*What needs to be done*. Reproduce the material below verbatim, from its first line up to and including the line that contains "I will 69,413.".

*Data provided*.

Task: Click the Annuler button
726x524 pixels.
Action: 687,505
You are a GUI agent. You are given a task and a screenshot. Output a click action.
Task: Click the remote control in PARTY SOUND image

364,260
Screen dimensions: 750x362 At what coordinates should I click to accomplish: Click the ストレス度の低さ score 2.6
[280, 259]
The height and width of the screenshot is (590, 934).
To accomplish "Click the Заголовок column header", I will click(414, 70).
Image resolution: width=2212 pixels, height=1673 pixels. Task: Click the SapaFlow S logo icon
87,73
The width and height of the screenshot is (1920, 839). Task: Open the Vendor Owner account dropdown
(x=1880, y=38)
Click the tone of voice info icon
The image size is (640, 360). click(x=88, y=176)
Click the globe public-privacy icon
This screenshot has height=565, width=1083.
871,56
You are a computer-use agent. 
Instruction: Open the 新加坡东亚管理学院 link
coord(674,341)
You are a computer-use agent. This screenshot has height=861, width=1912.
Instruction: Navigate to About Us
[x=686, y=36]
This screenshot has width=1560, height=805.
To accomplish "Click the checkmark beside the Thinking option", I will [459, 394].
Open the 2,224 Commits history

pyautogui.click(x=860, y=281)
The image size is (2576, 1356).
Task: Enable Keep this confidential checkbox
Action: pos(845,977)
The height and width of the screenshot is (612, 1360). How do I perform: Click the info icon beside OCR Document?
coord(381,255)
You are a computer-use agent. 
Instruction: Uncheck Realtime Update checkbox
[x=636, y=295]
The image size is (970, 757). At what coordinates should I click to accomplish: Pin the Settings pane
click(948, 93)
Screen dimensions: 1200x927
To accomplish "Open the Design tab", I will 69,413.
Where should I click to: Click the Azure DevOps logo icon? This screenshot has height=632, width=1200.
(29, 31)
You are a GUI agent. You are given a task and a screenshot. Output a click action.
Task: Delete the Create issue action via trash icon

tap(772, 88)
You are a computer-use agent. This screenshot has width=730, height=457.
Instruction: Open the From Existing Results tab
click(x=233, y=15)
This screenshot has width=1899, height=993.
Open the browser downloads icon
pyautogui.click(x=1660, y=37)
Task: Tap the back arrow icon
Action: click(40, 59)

*Output of the task*.
Task: Click the Annuler button
726x524 pixels.
Action: 687,505
You are a GUI agent. You are given a task and a screenshot. Output a click action.
Task: Click the remote control in PARTY SOUND image

364,260
Screen dimensions: 750x362 At what coordinates should I click to accomplish: Click the ストレス度の低さ score 2.6
[280, 259]
The height and width of the screenshot is (590, 934).
To accomplish "Click the Заголовок column header", I will click(414, 70).
Image resolution: width=2212 pixels, height=1673 pixels. Task: Click the SapaFlow S logo icon
87,73
The width and height of the screenshot is (1920, 839). Task: Open the Vendor Owner account dropdown
(x=1880, y=38)
Click the tone of voice info icon
The image size is (640, 360). click(x=88, y=176)
Click the globe public-privacy icon
This screenshot has height=565, width=1083.
871,56
You are a computer-use agent. 
Instruction: Open the 新加坡东亚管理学院 link
coord(674,341)
You are a computer-use agent. This screenshot has height=861, width=1912.
Instruction: Navigate to About Us
[x=686, y=36]
This screenshot has width=1560, height=805.
To accomplish "Click the checkmark beside the Thinking option", I will [459, 394].
Open the 2,224 Commits history

pyautogui.click(x=860, y=281)
The image size is (2576, 1356).
Task: Enable Keep this confidential checkbox
Action: pos(845,977)
The height and width of the screenshot is (612, 1360). How do I perform: Click the info icon beside OCR Document?
coord(381,255)
You are a computer-use agent. 
Instruction: Uncheck Realtime Update checkbox
[x=636, y=295]
The image size is (970, 757). At what coordinates should I click to accomplish: Pin the Settings pane
click(948, 93)
Screen dimensions: 1200x927
To accomplish "Open the Design tab", I will 69,413.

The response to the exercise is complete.